No longer do I get in my car and go miles to purchase flowers for my little flower business instead I walk out into my garden or up to the cutting garden at the allotment to select seasonal sustainable flowers which smell gorgeous. That was something I never dreamed of doing until I moved here. I nip into our cooperative’s office a couple of times a week to check the inbox and promote and manage tours – it’s a twenty five yard walk from my back gate. I guide tours when we have them for schools and universities with other residents and also do catering for conferences when they are held in our purpose built sustainable venue.
In terms of privacy, my life is more private here than it ever was in the middle of Southwell. As residents there is a great respect for each others’ privacy but this all happens without being made explicit.
This is actually how I hoped life would be, it is idyllic. You do have to pinch yourself every day when you turn round that corner at the end of the road you come into another world. So many local people come and say I never knew that this was here and are blown away by its beauty and how warm our homes with no heating really are!”

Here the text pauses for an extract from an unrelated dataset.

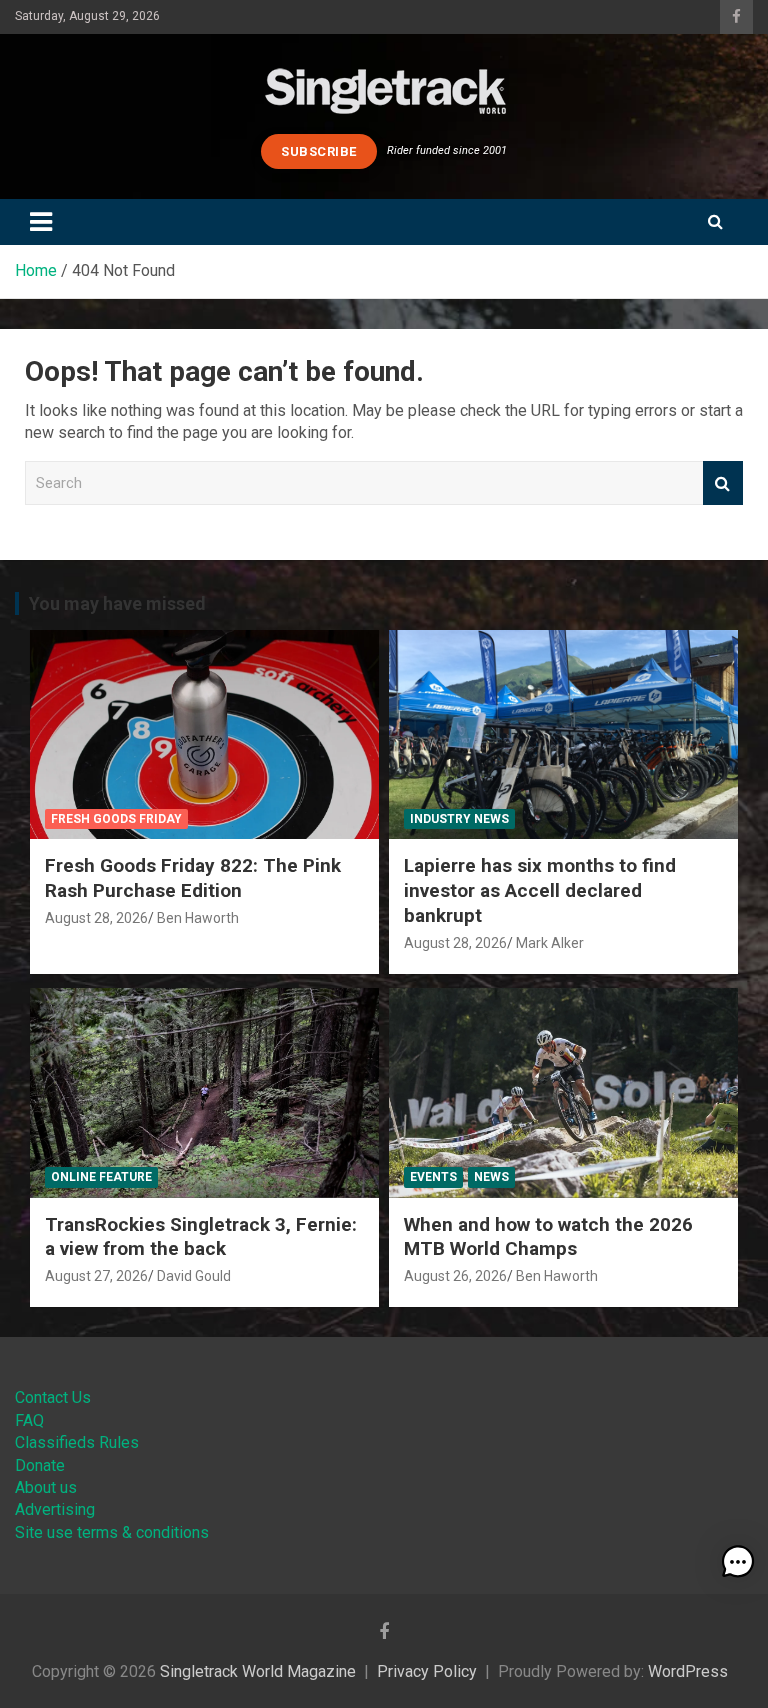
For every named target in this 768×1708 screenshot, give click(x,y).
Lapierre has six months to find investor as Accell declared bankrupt (540, 890)
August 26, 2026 (455, 1276)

If you want to find out more, do come and see for yourself on our next public tour on 19 September – booking essential!
Have we ever mentioned how thermal mass keeps our homes warm in winter and cool in winter?

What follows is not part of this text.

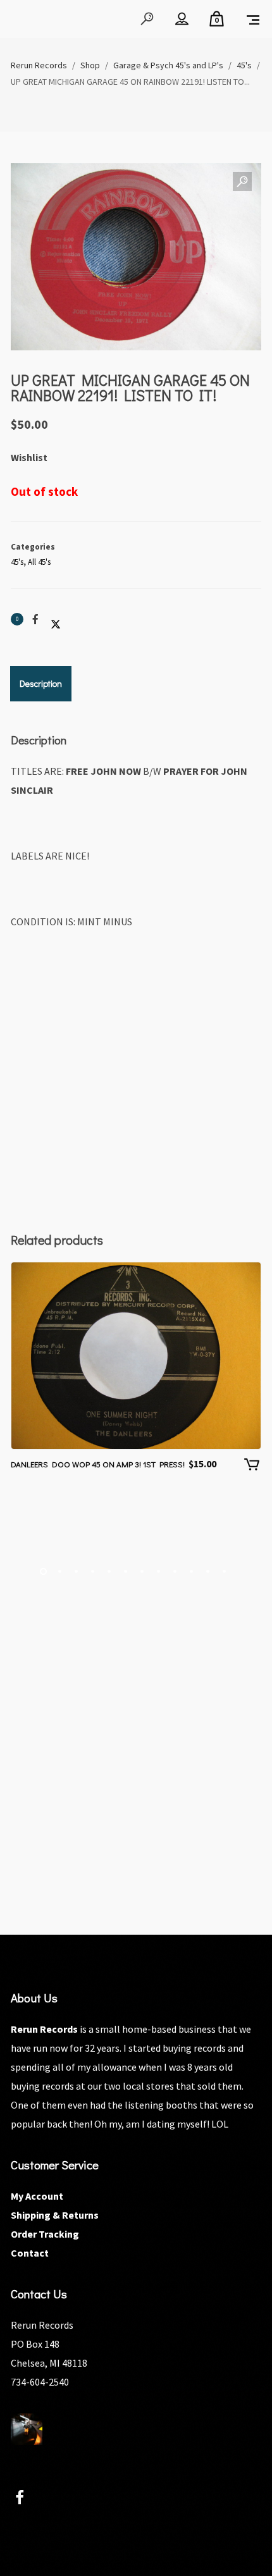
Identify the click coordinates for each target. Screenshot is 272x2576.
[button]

No doubt if you have visited us you’ve heard the stats and felt the benefit, but a day like today makes the benefits all the more evident.

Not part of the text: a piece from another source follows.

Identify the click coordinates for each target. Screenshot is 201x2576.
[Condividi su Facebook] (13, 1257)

The thermal comfort of our homes is met through the application of three key design principles:
- Thermal mass to store heat in the summer months to keep the home cool in summer and warm in winter
- Passive solar gain to reduce the need for space heating and artificial lighting
- Super-insulation and buffer zones to provide a reduced temperature gradient between the inside and outside of homes.
So on a day like today we shut the triple-glazing between the living space and buffer zones, along with curtains and shutters if we are out and about, to keep out warm air and solar gain; and let the thermal mass soak up the heat when we are around the house. We have built passive ventilation into our buffer zones – otherwise known as skylights in the conservatory and porch area – which are vital to keeping the temperatures in those spaces comfortable.
Given the warnings yesterday from the Committee on Climate Change, we think cooling, or overheating, is an issue that needs addressing as part of the government’s home energy strategy. It should not be an add-on as there can be a conflict between approaches that keep heat in during winter and keep it out over summer.
The positioning of insulation in a construction element was completely disregarded by SAP up to and including SAP2005, and continues to be ignored by RdSAP. But it is essential if you want to get the heat storage benefits of thermal mass throughout the year for cooling, heat storage & release. Our walls, floor and roof could have the insulation placed on the inside, which would give exactly the same U-Values and hence RdSAP result, but completely different and appalling thermal performance of the house as a whole in warmer weather. Instead of being absorbed into the thermal mass, the passive solar gain would continue to raise the temperature until vented in some way.
Even though this is beginning to be recorded by SAP, RdSAP does still not differentiate between internal and external solid wall insulation. Neither assessment reflects the benefits in their overall assessment of thermal comfort. If the Government wants to prepare homes for the 21st century, and beyond, these tools will need to both recognise and reward the way external insulation can“lock in” the mass of the walls to deliver summer cooling and winter heating.